After one launch, the rocket burst into flames like the mythical phoenix. Another time, it crash-landed atop a frozen pond. And once, it nearly impaled a camcorder-wielding man eager for a close-up of the action. Close-up indeed.
After days and nights of dreaming, designing, building and testing, 100 student teams from across the country had earned the chance to see if their tubelike, finned creations could meet the challenge: soar to precisely 1,500 feet carrying a payload of two Grade A raw eggs, then parachute the delicate cargo back to Earth - unscrambled.
The prize? Bragging rights and a slice of $59,000 to be split by the top five teams.
Braving gusts of wind and lightning, the Ellicott City students set their rocket up on a launch pole amid the mud-covered grass and rolling hills in hopes that the craft could perform under pressure from Mother Nature.

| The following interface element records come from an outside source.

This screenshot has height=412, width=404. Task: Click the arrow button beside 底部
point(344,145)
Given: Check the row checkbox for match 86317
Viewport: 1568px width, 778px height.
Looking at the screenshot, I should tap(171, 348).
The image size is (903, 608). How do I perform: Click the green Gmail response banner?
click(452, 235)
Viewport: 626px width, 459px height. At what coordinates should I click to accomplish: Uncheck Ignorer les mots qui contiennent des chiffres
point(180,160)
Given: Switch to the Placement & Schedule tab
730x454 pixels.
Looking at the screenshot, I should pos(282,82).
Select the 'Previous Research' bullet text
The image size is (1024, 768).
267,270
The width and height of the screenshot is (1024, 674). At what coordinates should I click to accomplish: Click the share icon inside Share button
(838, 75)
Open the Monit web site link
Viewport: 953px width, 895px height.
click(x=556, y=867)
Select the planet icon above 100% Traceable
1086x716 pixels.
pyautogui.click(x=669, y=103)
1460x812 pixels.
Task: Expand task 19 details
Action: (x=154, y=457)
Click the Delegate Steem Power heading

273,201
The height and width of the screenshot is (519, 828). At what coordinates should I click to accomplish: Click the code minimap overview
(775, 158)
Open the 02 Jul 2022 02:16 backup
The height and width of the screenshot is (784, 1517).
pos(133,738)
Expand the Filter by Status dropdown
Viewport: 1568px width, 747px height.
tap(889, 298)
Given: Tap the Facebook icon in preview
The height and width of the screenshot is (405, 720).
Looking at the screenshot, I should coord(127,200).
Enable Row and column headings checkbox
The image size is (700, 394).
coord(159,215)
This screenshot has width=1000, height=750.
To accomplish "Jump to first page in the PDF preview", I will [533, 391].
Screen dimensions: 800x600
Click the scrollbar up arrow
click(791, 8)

As they walked away from R.A.V.E.N. to prepare for blastoff, flight engineer Kanwarpal Chandhok, 16, turned for one last glance and said to the rocket, "I love you. Fly high, do good."
Chandhok's team was one of four from Maryland competing in the national fly-off yesterday. At the end of the contest, one team had overshot its target. One had fallen short. One had been disqualified when the rocket malfunctioned. And one sailed to a perfect victory, finishing No. 1.
Unlike classic competitions such as the egg drop, in which students must devise a way for the poultry version of a crash test dummy to survive a 40-foot plunge, or the building of a model bridge that can withstand hundreds of pounds of pressure, this contest required a cross-section of skills.
"When you're throwing an egg off a building, you basically have one thing you have to work at - keep that cushioning," said Kevin Johnson, adviser to the Rocketry And Vertical ExploratioN team from Howard County.
"With this contest, you have to know mechanical engineering, math and geometry to calculate the altitude, physics to understand how the eggs react under thrust, and aerodynamics to make sure your rocket is going to be stable," Johnson said. "It's an amalgamation of a lot of different skills."
Sponsored by the Aerospace Industries Association and the National Association of Rocketry, the Team America Rocketry Challenge is a first-of-its- kind competition. It commemorates the 100th anniversary of the Wright brothers' first flight at Kitty Hawk, while aiming to get students fired up about careers in aerospace.
More than 9,000 students on 873 teams registered last winter. The 100 teams with qualifying heights closest to 1,500 feet advanced to the finals, including the Ellicott City students, and three other Maryland teams: from Perry Hall High in Baltimore County, Boonsboro High in Washington County and Northern High in Calvert County.
Each team began to tackle the challenge last fall armed with the 350-page Handbook of Model Rocketry, a miniature electronic altimeter, a copy of Sport Rocketry magazine and the computer program RockSim which allowed them to test the stability and trajectory of their airframe designs before cutting those first pieces of balsa wood, cardboard tubes and foam - their primary building materials.
From her home in Cincinnati, Amanda Wright Lane, 49, said her great-granduncles, Orville and Wilbur Wright, would have been "absolutely thrilled" with the hands-on learning approach of the contest.
"It's something that is not just reading out of a textbook," said Lane. Besides, Orville Wright was an early member of the Aerospace Industries Association. "They would have loved the idea of getting kids interested in rocketry."
Beyond insights into the complexities of rocket science, the Maryland teams say they have also gained a keen understanding of the highs and lows the bicycle mechanics from Dayton, Ohio, must have experienced as they labored to invent one of the most revolutionary technologies of the 20th century: the airplane.
"I realized how much pain they had every time their plane crashed," said Mickey Hummel, 17, a Northern High senior, who once watched his team's rocket fly up in a 30-foot arc, crash nose-first into the ground and burn out. "I can relate to how they felt and how frustrated they were."
"It's really hard to make a rocket that can get to 1,500 feet," said seventh-grader Brett Rosenthal, 12, whose Boonsboro High team had rockets vanish behind clouds, never to be found. "It's got to be 100 times harder to make an airplane fly."